(Exercise inputs):
________

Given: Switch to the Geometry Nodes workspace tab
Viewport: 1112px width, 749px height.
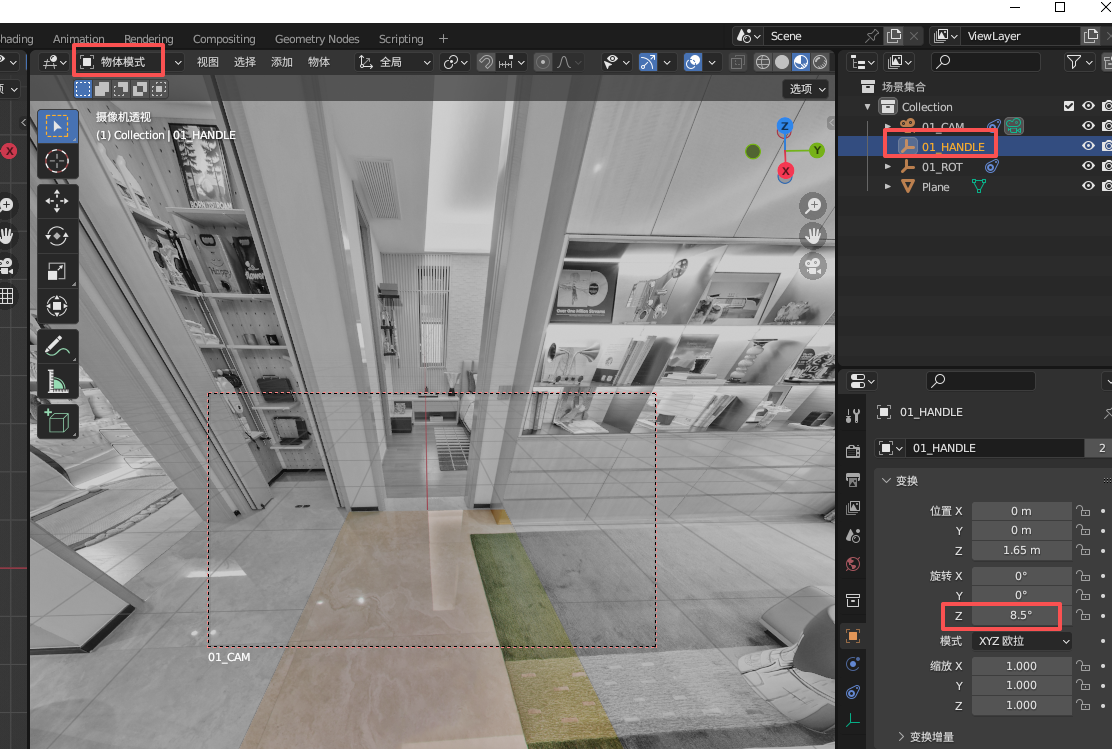Looking at the screenshot, I should (317, 39).
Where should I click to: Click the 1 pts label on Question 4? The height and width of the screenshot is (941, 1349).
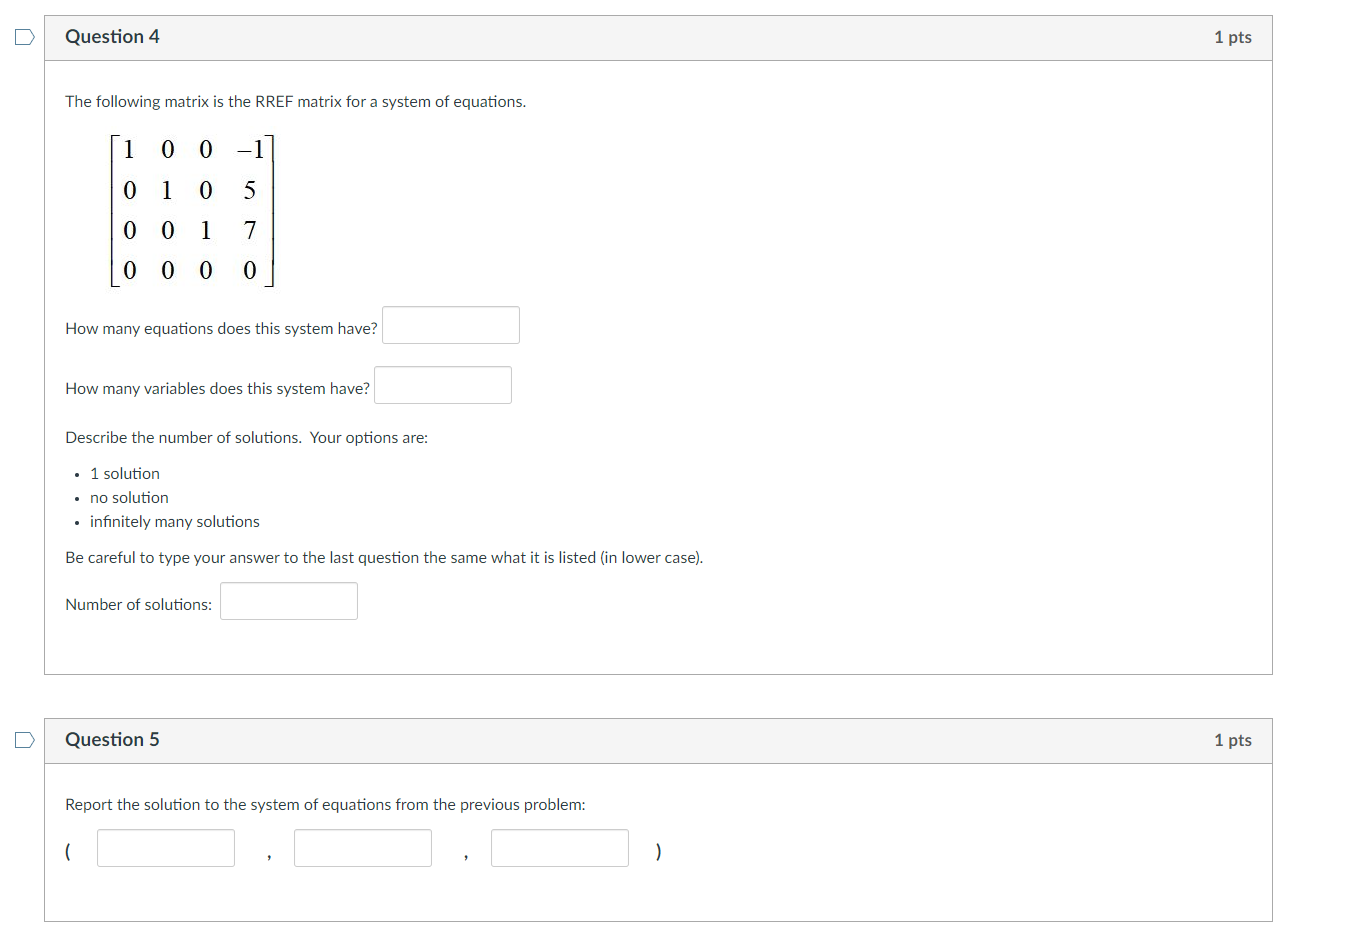pyautogui.click(x=1232, y=36)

________

(Task statement):
Write out every record above exactly as it stands, but leave out the pictures.

(Answer to this exercise):
Given: Switch to the Geometry Nodes workspace tab
Viewport: 1112px width, 749px height.
Looking at the screenshot, I should (317, 39).
Where should I click to: Click the 1 pts label on Question 4? The height and width of the screenshot is (941, 1349).
pyautogui.click(x=1232, y=36)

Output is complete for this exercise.